Africa’s Borders Need New Arrangements, Says Dr. Adebajo

At the Conference of Berlin in 1885, major European states divided Africa into their colonial possessions. At an IPI event launching his new book, The Curse of Berlin: Africa After the Cold War, author Dr. Adekeye Adebajo said the decision to freeze the shifting borders in 1960 may have been “wise in a sovereignty-obsessed era of insecure, unconsolidated nation states,” but, as he writes in the book, “these decisions have had long-term consequences, ultimately mobilizing earlier generations of African leaders to promote African independence and to seek control over their destiny in a more equitable global structure.”

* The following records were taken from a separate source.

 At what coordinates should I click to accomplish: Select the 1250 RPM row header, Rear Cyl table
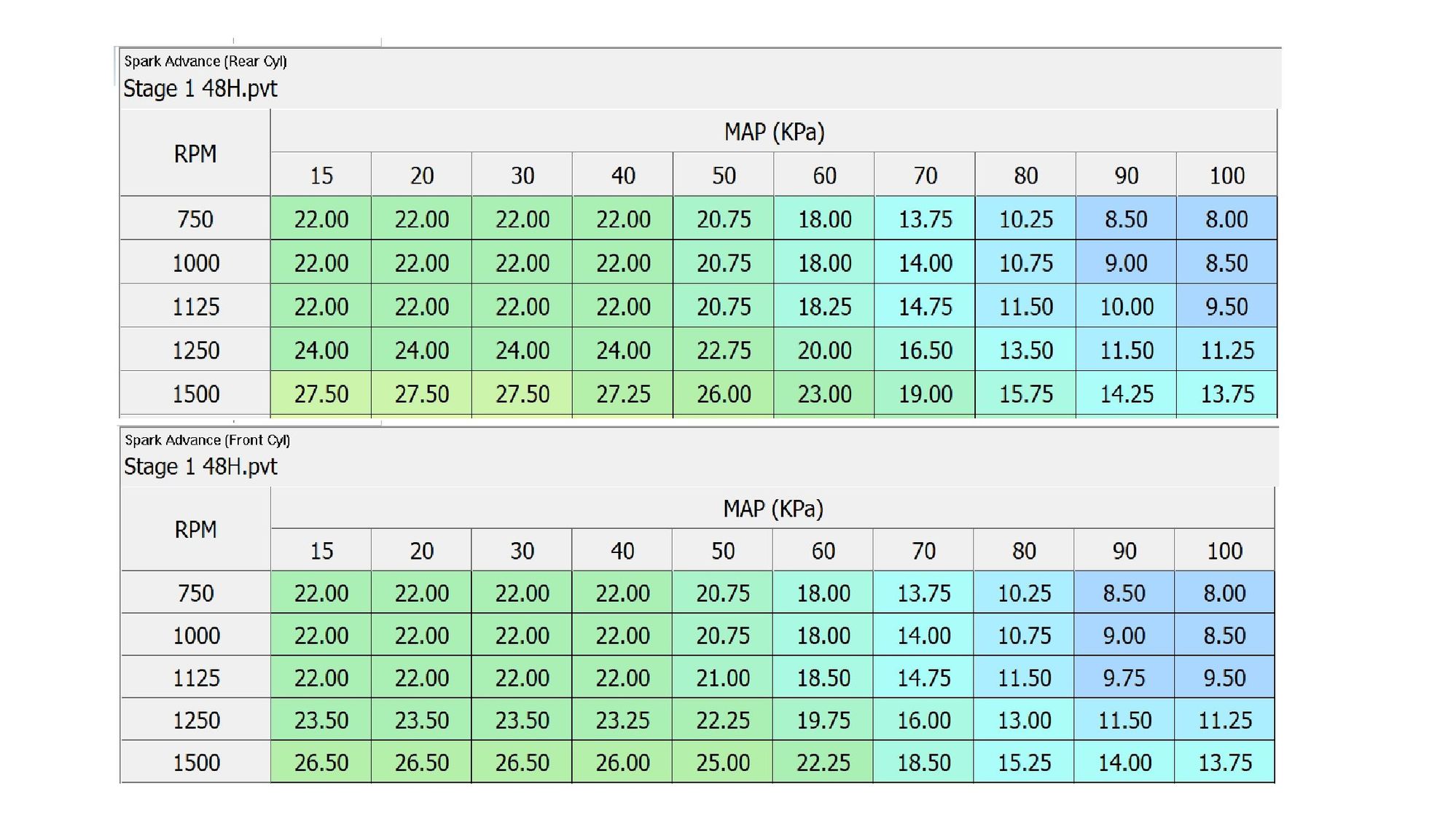click(195, 350)
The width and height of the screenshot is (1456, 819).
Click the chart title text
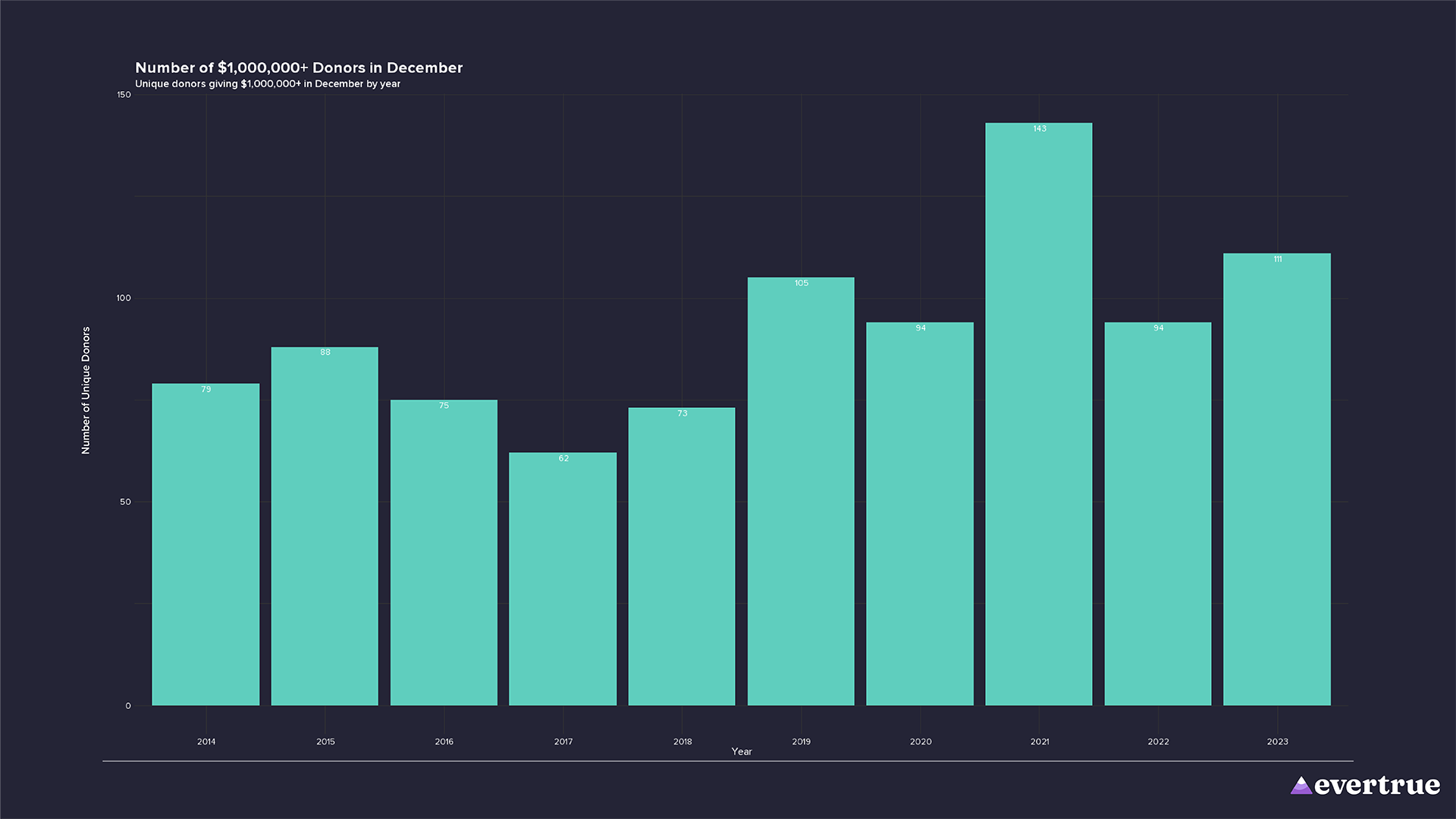[x=299, y=67]
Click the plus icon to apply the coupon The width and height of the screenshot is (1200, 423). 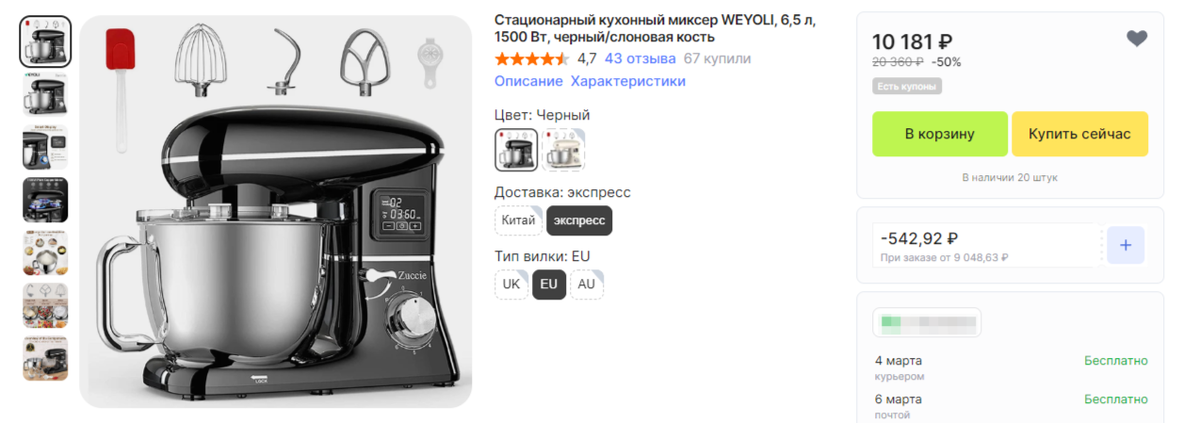click(1125, 245)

“Africans must now, fifty years later, muster the ingenuity to craft new arrangements that better reflect their own current realities,” said Dr. Adebajo, who is Executive Director of the Centre for Conflict Resolution, Cape Town and former director of the Africa Program at IPI when it was known as the International Peace Academy (IPA). “Federations and regional trade blocks must be negotiated, and territorial boundaries agreed, in the long term, that reflect the political, socio-economic and cultural realities of a vast continent and help to avoid future conflicts.”

Also speaking at the October 25th event was Professor Ali A. Mazrui, the distinguished scholar of post-independence Africa to whom Dr. Adebajo dedicates this book.

The event was moderated by Adonia Ayebare, Director of IPI’s Africa program.